Russischer Patriarch geht nicht auf Vermittlungsbitte ein

Russischer Patriarch geht nicht auf Vermittlungsbitte ein

GENF: Der Patriarch der Russisch-Orthodoxen Kirche, Kyrill, ist auf die Bitte des Ökumenischen Rats der Kirchen um Bemühungen für ein Ende des Krieges in der Ukraine nicht eingegangen. In einem Brief beschuldigte er dagegen «Kräfte, die Russland offen als ihren Feind betrachten», für den Konflikt verantwortlich zu sein. Er warf der Nato vor, ihre militärische Präsenz an Russlands Grenzen ausgebaut und Russlands Sorgen vor einem Angriff ignoriert zu haben.
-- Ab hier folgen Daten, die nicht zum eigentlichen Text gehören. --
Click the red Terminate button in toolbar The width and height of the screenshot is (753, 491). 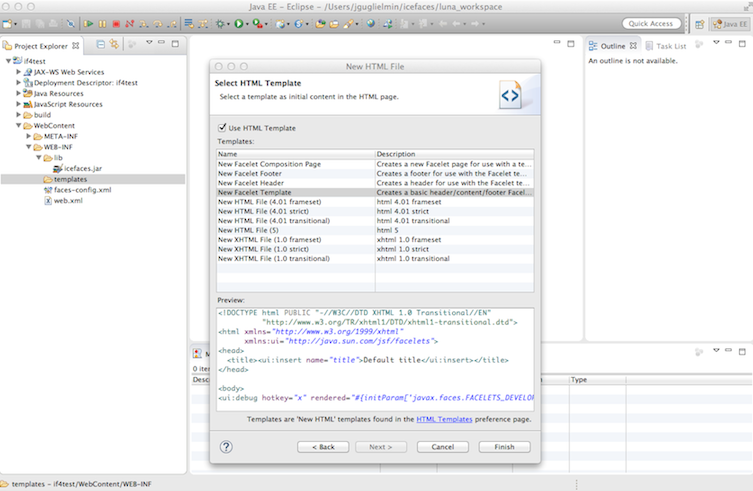(x=116, y=23)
Kyrill wirft ausländischen Kräften vor, bewusst einen Keil zwischen Russen und Ukrainer zu treiben und zu versuchen, die Menschen der Ukraine «umzuerziehen», um sie zu Feinden Russlands zu machen. «Dieser tragische Konflikt ist Teil einer großangelegten geopolitischen Strategie geworden, dessen oberstes Ziel es ist, Russland zu schwächen», schrieb der Patriarch nach der englischen Übersetzung. Die Sanktionen gegen Russland seien darauf angelegt, die Bevölkerung zu treffen, schrieb er. «Die Russophobie breitet sich in der westlichen Welt in einem noch nie da gewesenen Tempo aus.» Er bete für einen dauerhaften und gerechten Frieden, schrieb Kyrill.
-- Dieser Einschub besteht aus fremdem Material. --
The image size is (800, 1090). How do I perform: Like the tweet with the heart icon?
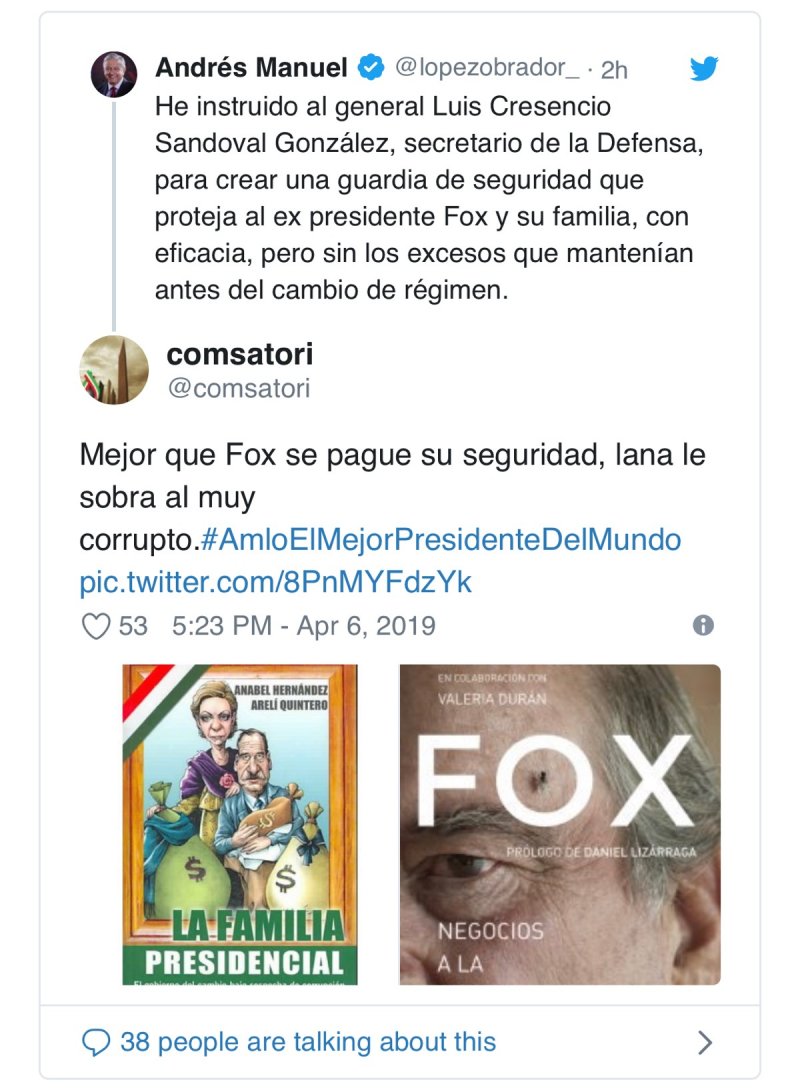pos(95,627)
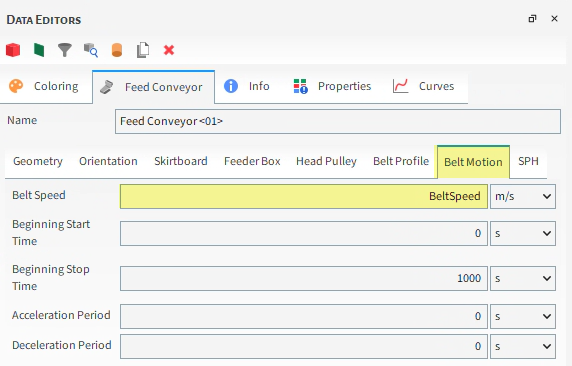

Der Ökumenische Rat der Kirchen mit Sitz in Genf veröffentlichte den Brief von Kyrill vom 10. März auf seiner Webseite in englischer Übersetzung. Ioan Sauca, der amtierende Generalsekretär des Rates, hatte Kyrill in einem Schreiben vom 2. März gebeten zu vermitteln, um ein Ende des Krieges zu erreichen. Der Rat vertritt 580 Millionen Christinnen und Christen weltweit, die in 352 Kirchen in etwa 120 Ländern organisiert sind. Die Russisch-Orthodoxe Kirche ist seit 1961 Mitglied des Rats. Die Russisch-Orthodoxe Kirche veröffentlichte das Schreiben ebenfalls, im Original. Der Ökumenische Rat der Kirchen kommentierte den Brief des Patriarchen zunächst nicht.